• Richard I (942-996)

    Richard Ier
    Statue commémorant le fondateur de l'abbaye, par Devaux, 1881.
    Façade de l'église abbatiale de Fécamp

     

     

     

     

    La mort de Guillaume Longue-Epée met la principauté des comtes de Rouen en péril. Le fils de Guillaume, Richard, est mineur. Les ambitions concurrentes du roi carolingien Louis IV et du duc des Francs, Hugues le Grand, s’exercent sur la Normandie tandis que des soulèvements se produisent sous l’effet de l’arrivée récente de nouveaux colons scandinaves.

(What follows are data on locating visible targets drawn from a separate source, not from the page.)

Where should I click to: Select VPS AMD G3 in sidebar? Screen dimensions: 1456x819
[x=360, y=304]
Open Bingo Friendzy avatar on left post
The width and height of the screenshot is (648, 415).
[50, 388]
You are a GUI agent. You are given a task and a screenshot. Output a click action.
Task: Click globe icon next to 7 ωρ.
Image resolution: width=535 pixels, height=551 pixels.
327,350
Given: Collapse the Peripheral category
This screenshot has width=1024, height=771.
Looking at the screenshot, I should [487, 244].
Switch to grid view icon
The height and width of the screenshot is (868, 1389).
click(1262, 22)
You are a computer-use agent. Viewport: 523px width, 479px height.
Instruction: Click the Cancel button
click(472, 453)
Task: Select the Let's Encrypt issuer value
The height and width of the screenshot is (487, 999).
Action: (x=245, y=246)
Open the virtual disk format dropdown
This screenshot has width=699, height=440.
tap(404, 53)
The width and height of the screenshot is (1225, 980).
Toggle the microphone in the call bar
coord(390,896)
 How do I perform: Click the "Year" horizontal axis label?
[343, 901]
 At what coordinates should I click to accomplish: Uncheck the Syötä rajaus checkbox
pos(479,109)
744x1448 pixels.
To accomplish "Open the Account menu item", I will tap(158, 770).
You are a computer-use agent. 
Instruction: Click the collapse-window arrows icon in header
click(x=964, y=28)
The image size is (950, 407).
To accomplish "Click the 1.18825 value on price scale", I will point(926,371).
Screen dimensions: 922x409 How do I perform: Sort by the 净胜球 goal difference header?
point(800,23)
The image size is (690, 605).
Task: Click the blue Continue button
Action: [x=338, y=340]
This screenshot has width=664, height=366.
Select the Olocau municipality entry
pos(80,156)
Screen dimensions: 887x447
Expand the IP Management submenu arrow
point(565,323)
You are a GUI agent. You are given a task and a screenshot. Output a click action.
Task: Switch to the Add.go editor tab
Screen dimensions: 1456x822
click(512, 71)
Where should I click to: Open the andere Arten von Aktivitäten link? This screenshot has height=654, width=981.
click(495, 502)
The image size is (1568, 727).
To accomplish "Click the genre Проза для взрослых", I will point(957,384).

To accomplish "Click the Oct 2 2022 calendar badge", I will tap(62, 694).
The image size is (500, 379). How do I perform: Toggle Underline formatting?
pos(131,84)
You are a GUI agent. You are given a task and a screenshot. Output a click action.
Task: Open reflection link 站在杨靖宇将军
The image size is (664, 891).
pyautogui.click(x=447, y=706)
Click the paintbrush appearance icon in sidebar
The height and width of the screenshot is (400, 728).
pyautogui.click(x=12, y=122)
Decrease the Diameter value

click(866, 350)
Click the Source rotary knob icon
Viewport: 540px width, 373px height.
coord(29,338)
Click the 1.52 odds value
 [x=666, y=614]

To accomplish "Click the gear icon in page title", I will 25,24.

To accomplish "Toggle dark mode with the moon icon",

    Entre 945 et 947, le jeune Richard Ier réussit à reprendre le contrôle des états de son père. Il s’allie de façon préférentielle avec le duc Hugues. En 960 cette alliance est renforcée par le mariage de Richard et d’Emma, fille de Hugues. Aussi, en 987, le comte de Rouen soutient-il le changement dynastique qui voit son beau-frère, Hugues Capet accéder au trône de France.

    Si le petit-fils du viking Rollon est devenu un soutien de la couronne, il n'a guère à se soucier de sa tutelle. Il s’emploie plutôt à contenir les pressions exercées sur ses frontières par ses puissants voisins, les comtes de Blois et Tours, et les comtes d’Anjou. Il sait profiter des conflits entre les prétendants à la domination du duché de Bretagne. Mais il recrute toujours des bandes de mercenaires vikings et doit même en 991 signer à Rouen un accord avec le roi Ethelred l'engageant à ne plus leur offrir de bases arrières contre l'Angleterre.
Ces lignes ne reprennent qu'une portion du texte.